Demographic and Health Surveys (DHSs) carried out in 1996–1997, 1999–2000, 2004, 2007 and 2011 indicate that there has been a substantial decline starting around 2002 in the urban under-5 mortality rate (U5MR) and the infant mortality rate (Figure 4). While these rates appeared to have stagnated in the 1990s and early 2000s they have declined by more than 30% during the project period (NIPORT, Mitra and Associates, and Macro International 2013). There are other possible explanations for the observed decline, but it is at least possible that the greater attention to urban PHC, including the urban PHC project, helps explain some of the change. Based on the experience described here, the Government of Bangladesh expanded the approach to cover 11 cities and municipalities and is now implementing a third phase to further expand the model.
There are some practical lessons that emerge from the experience described here that would be applicable in Bangladesh and likely in other settings. Contracts with non-state providers should include explicit goals in terms of (i) having an equity focus and ensuring services reach the urban poor, (ii) continuously improving the quality of care, and (iii) increasing coverage of key preventive and promotive services. The success in reaching these goals should be carefully tracked using independently collected data from household and health facility surveys.
The success of the NGOs appears to derive, at least partly, from their flexibility in responding to local conditions and their greater ability to innovate. Protecting the autonomy of NGO managers and facilitating innovation should thus be explicitly addressed in the design and implementation of any contracting process. Contracts should specify the desired results, but ensure NGO managers have sufficient independence. We cannot tell from this study whether giving greater autonomy to public sector managers would improve their performance.
In Chittagong, the city corporation felt that publicly provided services using salaried civil servants would be preferable to contracting with NGOs. This reluctance to use public funds to finance contracts for PHC is widespread in low- and middle-income countries. This is in stark contrast to developed countries where only 4 of 29 (14%) OECD countries studied relied on salaried civil servants as PHC providers (Paris et al. 2010). It may be that, as in Bangladesh, governments will become more comfortable with contracting as they have more experience with it. This suggests that pilots of contracting conducted on a meaningful scale might be important in helping governments to work with the non-state sector.

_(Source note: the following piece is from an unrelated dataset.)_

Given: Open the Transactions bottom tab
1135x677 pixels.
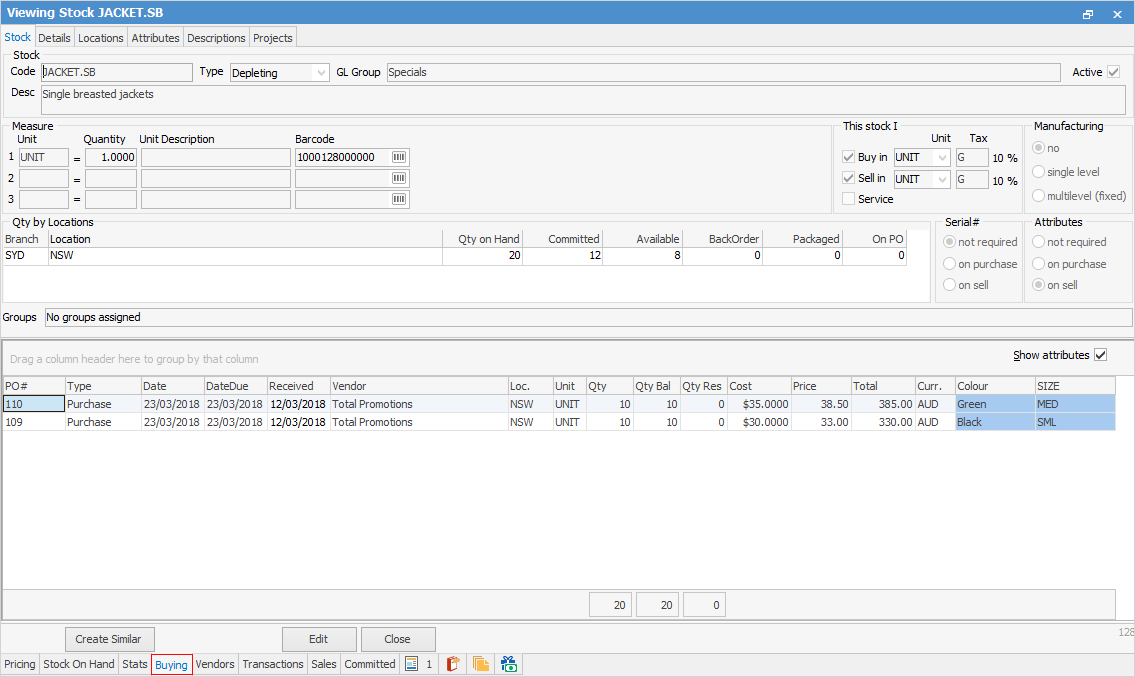Looking at the screenshot, I should point(272,664).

This study adds to the evidence that contracting with NGOs can be helpful in improving the coverage of PHC services, strengthening the quality of care and improving equity. It also suggests that these improvements can be accomplished efficiently and at relatively low cost. As the world urbanises, a larger proportion of the poor will live in cities and providing health services to them will become an ever more important challenge. Based on the experience in urban Bangladesh, it appears that specific investments in urban PHC infrastructure combined with contracting with non-state providers in a systematic fashion could be a useful approach in dealing with this challenge.